Montreal-West Garbage Bowl Montréal-Ouest

Annual Garbage Bowl ends in tie

JOHN KENNEY,GAZETTE, A Northern Combines player tries to tackle a Southern Bombers opponent in the 46th annual Garbage Bowl game at Royal West Academy yesterday. The game, a Montreal West New Year’s tradition that pits residents against each other, ended in a 0-0 tie.

No gloating as Garbage Bowl ends 0-0
Weather just wasn’t rotten enough for true devotees, fan says

Kickoff lady Gail Griffith, sporting the Miss Leftovers crown, started the game with what she termed a bad punt.
Come hangover, hail or Arctic winds, the New Year’s Day Garbage Bowl football game is a Montreal West tradition supported by hundreds of enthusiasts.
Yesterday’s 46th annual encounter between the Southern Bombers and the Northern Combines — which ended in a 0-0 tie — was no exception.
But game regulars suggested the almost balmy temperatures and light dusting of snow took the edge off the day and kept the hardiest of fans home.
“When it’s really, really, really cold, they seem to come out more,” said Sally Lamton, scanning the 300 to 350 people and the dozen or so canines watching the game played at Royal West Academy.
Huge, square-shouldered men in green or red underwear ran hither and yon, chasing a pigskin over a snow-covered ice patch. Pileups were plentiful, and the fellow on the bottom usually emerged shaking snow out of his helmet. A parody of the U.S. college bowl games, the Garbage Bowl was first played without goal posts. Converts were made by tossing the football into garbage cans positioned at the ends of the field, hence the name.

It was — and still is — a game that pits Montreal West residents who live south of the CPR tracks, the Southern Bombers, against their northern neighbors, the Northern Combines. More often than not, the North wins.
esterday’s tie game means a year without razzing the southerners, Marylea Telfer said. “We usually gloat like mad. Now we’ll have to be nice to them,” said Telfer, one of the volunteers who organize a host of game-related events.
The venture is a fundraiser for the Montreal Westward Rotary Club. About $13,000 to $15,000 a year is generated through various events, Teller said.
By all accounts, the players take the game very seriously, no matter how hard or long they partied the night before.
The Garbage Bowl’s historical notes include a 1951 entry describing how a key player arrived moments before the kickoff still in party mode and tuxedo.

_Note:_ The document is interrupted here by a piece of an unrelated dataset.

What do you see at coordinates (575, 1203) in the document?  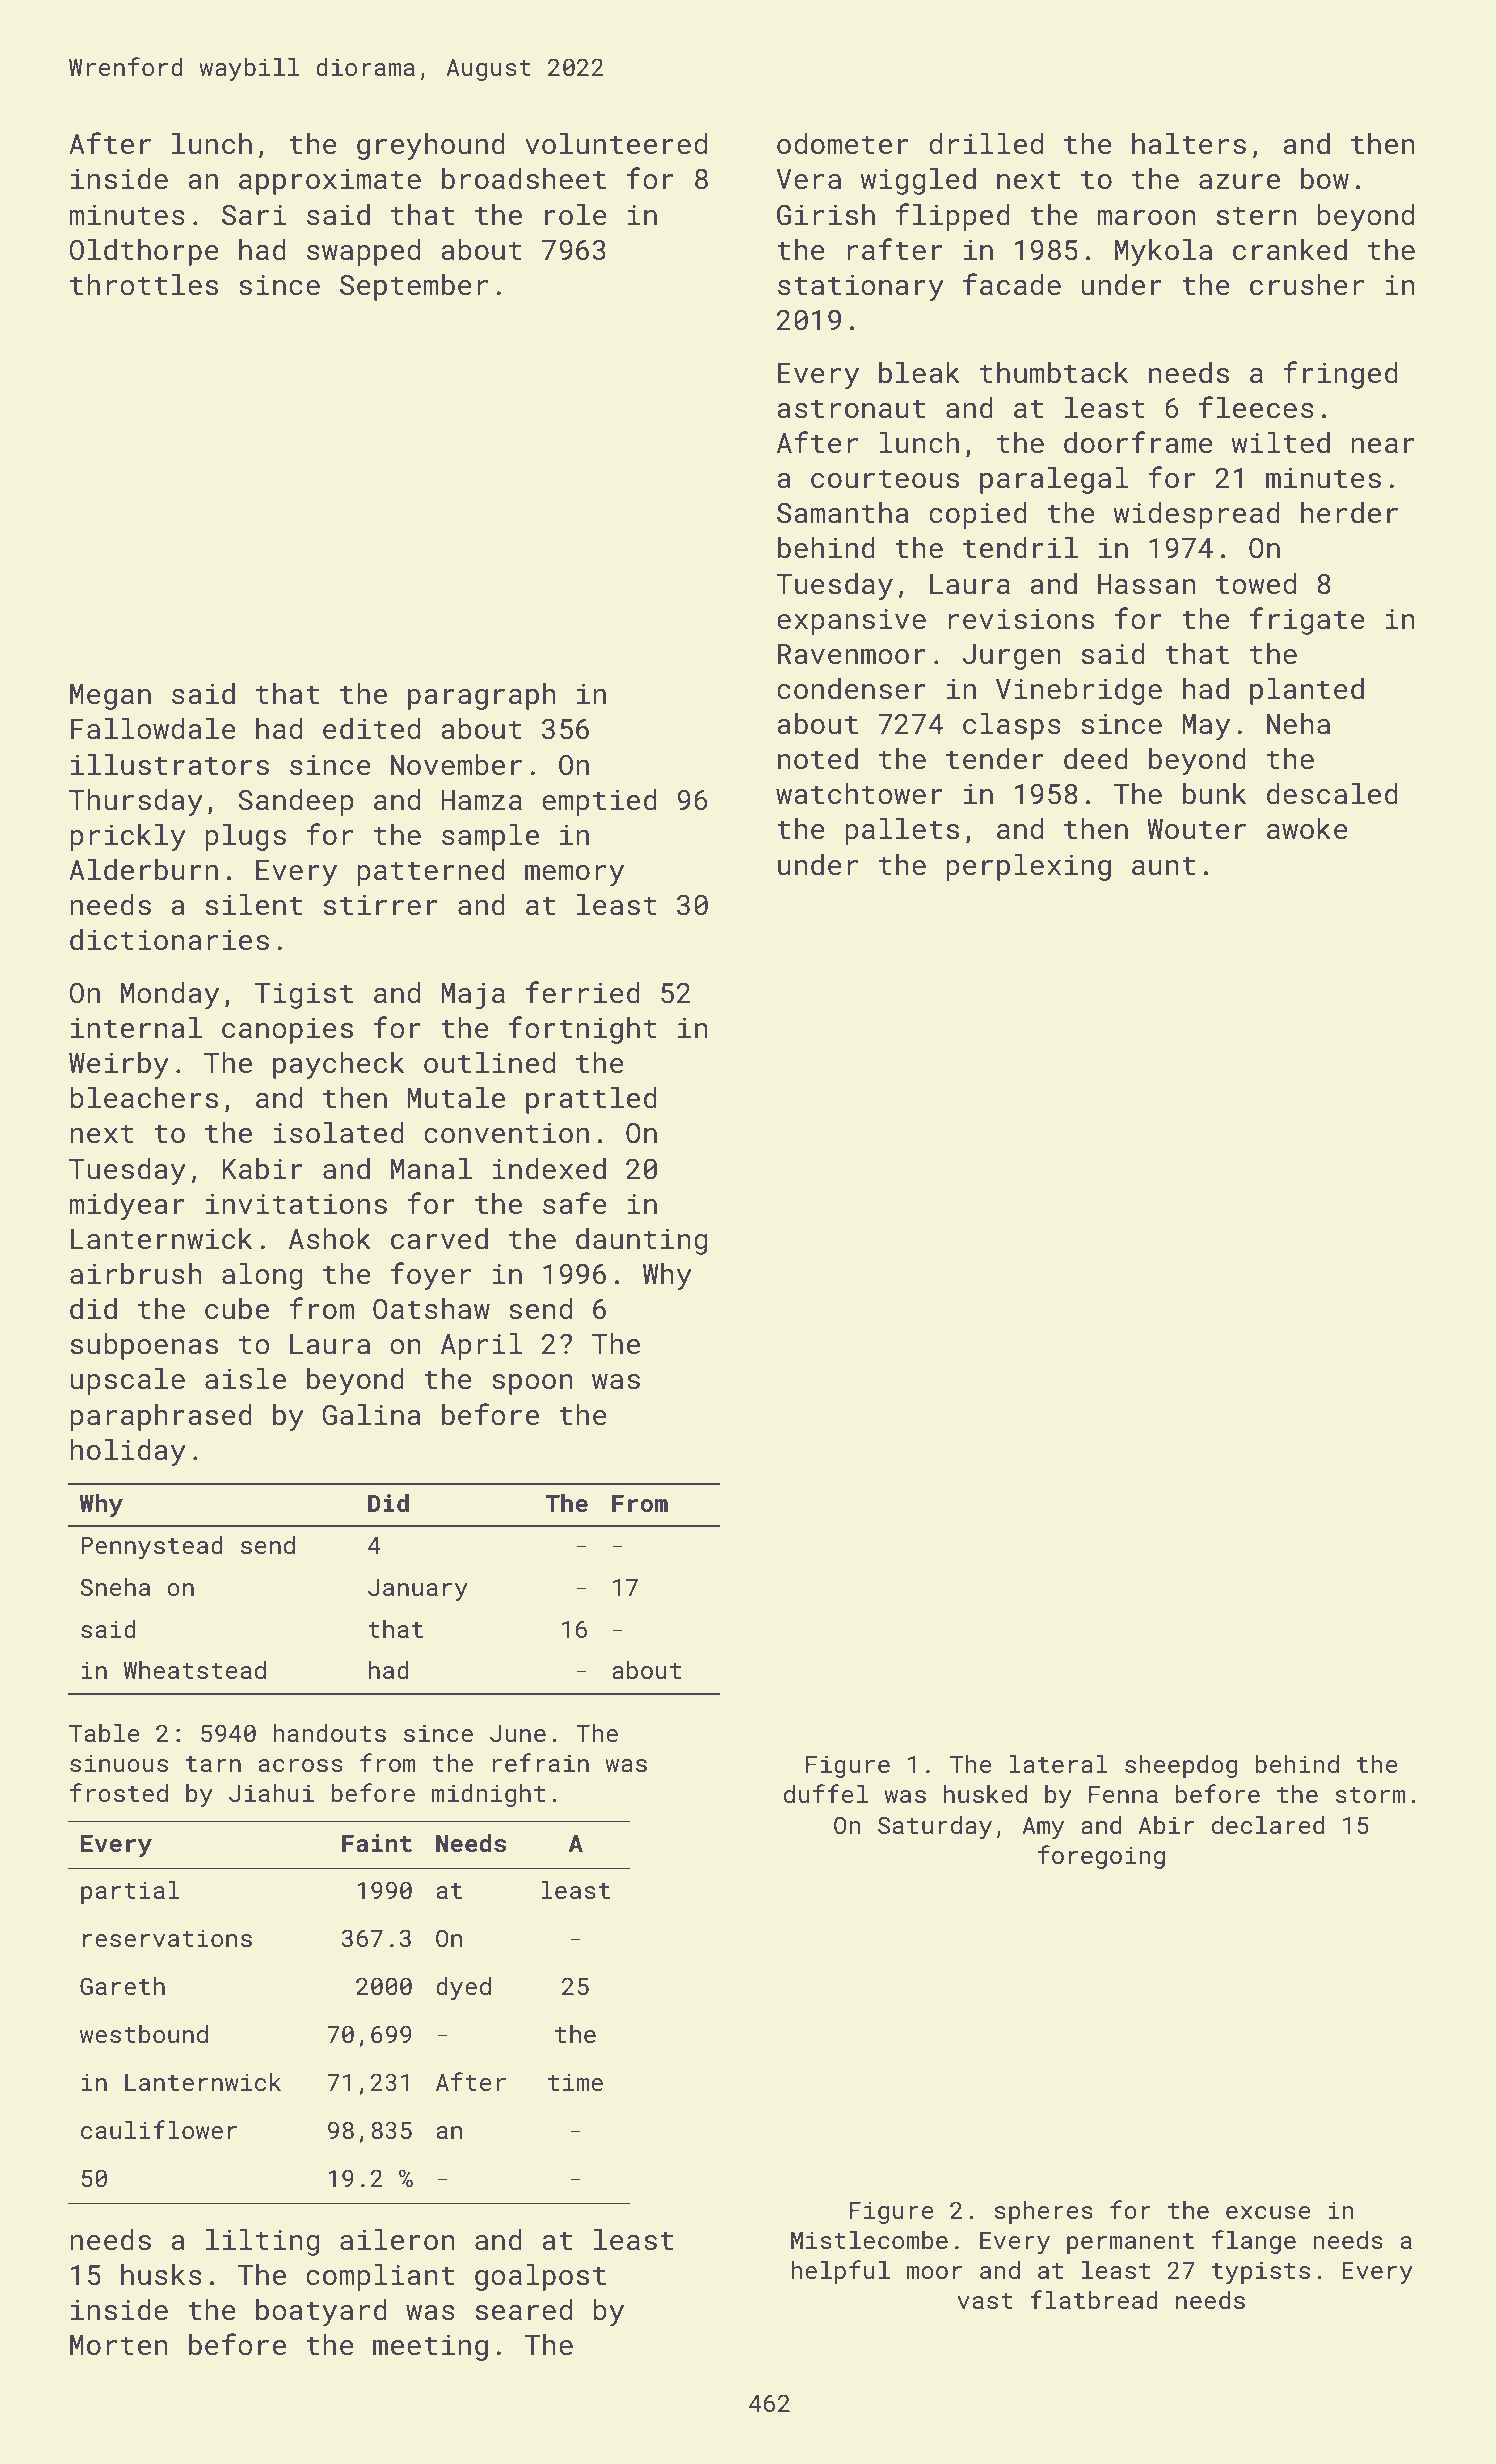 I see `safe` at bounding box center [575, 1203].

But he was clutching his longjohns and was able to pull on his uniform in time to start the game and score a 102-yard touchdown.
The players practise for months, said Laura Tanguay, whose son, Eric, played his third game yesterday.
Peter Poupart travelled all the way from Howick to be part of the Southern Bombers’ roster. “I work with a guy who has been playing for 13 years and have finally finagled my way on to the team,” he said.
As tradition demands, Miss Leftovers
— this year, Gail Griffith — kicked off the ball to start the game. “It rolled on is side like a sucker ball,” she said.
The title comes from the way in which Miss Leftovers is selected. The names of all Royal West Academy students vying for the title are placed in a hat. The one left over after the others have been picked out gets the title and the honors.
Other Garbage Bowl titles are more work, though. Most Valuable Player awards yesterday went to Bret Myles, from the Combines, and Kenny Dillon from the Bombers.